Anyway, getting to another star system is just simply such a huge task. Take for example Daedalus' design -- the economics of building such a vehicle today are such that even if we had the political willpower to do so, it would just cost so much that it would soak up our global economic output for a very long time, possibly centuries.

If we were to just wait 100 years or so, I'd put money on new physics being discovered which would allow an interstellar mission to be constructed for a tiny fraction of the cost of Daedalus (or Icarus), be completed in a fraction of the time, and have enormously increased capabilities (e.g. stopping at the target star, making a return journey, or even carrying Astronauts).

It's an interesting study, but totally impractical today. We need a better understanding of the universe before we should even give serious thought to attempting this -- it doesn't pass the back-of-the-envelope test.

It's not completely absurd. The projects that mankind undertakes today are enormous (in fact, there are multiple things that are way more expensive or complicated than this Daedalus spaceship). Take for example the entire road system of the world, including all rural roads, cities, traffic lights, cars, trucks, and whatnot. It's been an enormous undertaking - yet we don't mind rebuilding it entirely every decade because we don't like bumpy old asphalt or old cars.

The ISS, with a weight of nearly 400 tons, and measuring 50x100 meters shows how much is possible for a relatively small-scale human project. All our civil achievements show how much is possible for the large-scale human projects. We don't mind changing the entire surface of our planet.
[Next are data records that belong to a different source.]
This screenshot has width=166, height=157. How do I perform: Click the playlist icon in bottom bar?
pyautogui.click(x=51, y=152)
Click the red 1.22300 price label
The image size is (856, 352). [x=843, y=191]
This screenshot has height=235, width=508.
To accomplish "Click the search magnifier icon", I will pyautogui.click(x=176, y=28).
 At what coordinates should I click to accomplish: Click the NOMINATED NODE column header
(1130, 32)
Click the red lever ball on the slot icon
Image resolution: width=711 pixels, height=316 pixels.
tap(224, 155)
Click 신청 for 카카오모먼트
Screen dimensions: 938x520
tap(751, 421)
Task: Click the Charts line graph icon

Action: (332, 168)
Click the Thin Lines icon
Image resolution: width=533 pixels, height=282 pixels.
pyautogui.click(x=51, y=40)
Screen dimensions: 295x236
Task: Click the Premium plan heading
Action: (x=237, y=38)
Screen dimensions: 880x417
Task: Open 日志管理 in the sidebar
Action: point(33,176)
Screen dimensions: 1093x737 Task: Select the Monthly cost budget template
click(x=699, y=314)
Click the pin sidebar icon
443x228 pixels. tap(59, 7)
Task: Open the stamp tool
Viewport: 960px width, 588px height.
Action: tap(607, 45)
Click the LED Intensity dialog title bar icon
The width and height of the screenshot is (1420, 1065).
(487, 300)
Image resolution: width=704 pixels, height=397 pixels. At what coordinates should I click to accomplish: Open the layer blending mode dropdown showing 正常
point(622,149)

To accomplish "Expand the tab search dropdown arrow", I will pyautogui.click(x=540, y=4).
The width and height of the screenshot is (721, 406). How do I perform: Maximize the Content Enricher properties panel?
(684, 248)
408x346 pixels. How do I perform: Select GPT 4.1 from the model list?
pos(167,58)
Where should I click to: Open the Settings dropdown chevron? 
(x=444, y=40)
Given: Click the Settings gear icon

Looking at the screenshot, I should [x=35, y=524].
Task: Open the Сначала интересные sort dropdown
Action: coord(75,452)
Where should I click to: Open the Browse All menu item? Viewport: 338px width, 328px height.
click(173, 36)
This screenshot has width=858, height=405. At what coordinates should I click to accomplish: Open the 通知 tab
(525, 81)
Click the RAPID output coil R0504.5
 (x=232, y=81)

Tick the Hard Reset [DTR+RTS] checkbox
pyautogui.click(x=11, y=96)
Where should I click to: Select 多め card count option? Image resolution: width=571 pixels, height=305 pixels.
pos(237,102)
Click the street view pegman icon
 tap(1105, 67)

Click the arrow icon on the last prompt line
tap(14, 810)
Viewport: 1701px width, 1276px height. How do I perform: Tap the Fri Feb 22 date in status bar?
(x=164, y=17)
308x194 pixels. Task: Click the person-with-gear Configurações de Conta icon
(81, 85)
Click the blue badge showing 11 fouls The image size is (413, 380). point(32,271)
We humans look at cost/benefit estimates. If the costs are high, we don't mind, as long as the benefits are there.

The problem therefore with the Daedalus is not that it's not possible. It is that it just does not have enough benefits for mankind to invest the time, effort and resources in it.

Re:I strongly disagree (1)

Kell Bengal (711123) | more than 3 years ago | (#35009520)

Interestingly, the 'small scale' project that is the ISS happens to be the single most expensive object [wikipedia.org] . That's a hopelessly small craft compared to an interstellar vehicle.

Re:Absurd (1)

sznupi (719324) | more than 3 years ago | (#35008198)

http://chem.tufts.edu/AnswersInScience/RelativityofWrong.htm [tufts.edu]

Don't bet on new physics; there's really nothing particularly suggestive of the practical limits we stumbled upon not being there. Of our physics being very wrong (it would pretty much have to be, if you wish for practical FTL / time travel), vs. just incomplete.

(that said, yeah, there are almost certainly more practical approaches than Daedalus or Icarus)

Re:Absurd (1)

onepoint (301486) | more than 3 years ago | (#35008400)

You are thinking like most people, but not like futurist. let's use 1 examples, the guy that keeps on designing those flying cars. Everything I have read about him has come at a cost of spending money to design a specific part, each step has produced an advantage to the general population ( I am also willing to bet that certain parts of the 'segway transport' gyroscope system is in the Wii or an evolution leading to the Wii ). Also we can look at the Dyson vacuum cleaners, expensive tools to get a decent job done. But again very expensive.

then let's look at the Manhattan project, lots of money spent, with a dramatic result, and over time, the research that came from it also lead to better things ( I think HEPA filters were first thought of and designed for the project )

so with that said, let's spend money on some wild goals, most wont work, but some might.

Re:Absurd, let's wait (1)

NEDHead (1651195) | more than 3 years ago | (#35008474)

This line of thinking would have killed the PC market on Day 1.

Re:Absurd (1)

kiwix (1810960) | more than 3 years ago | (#35009238)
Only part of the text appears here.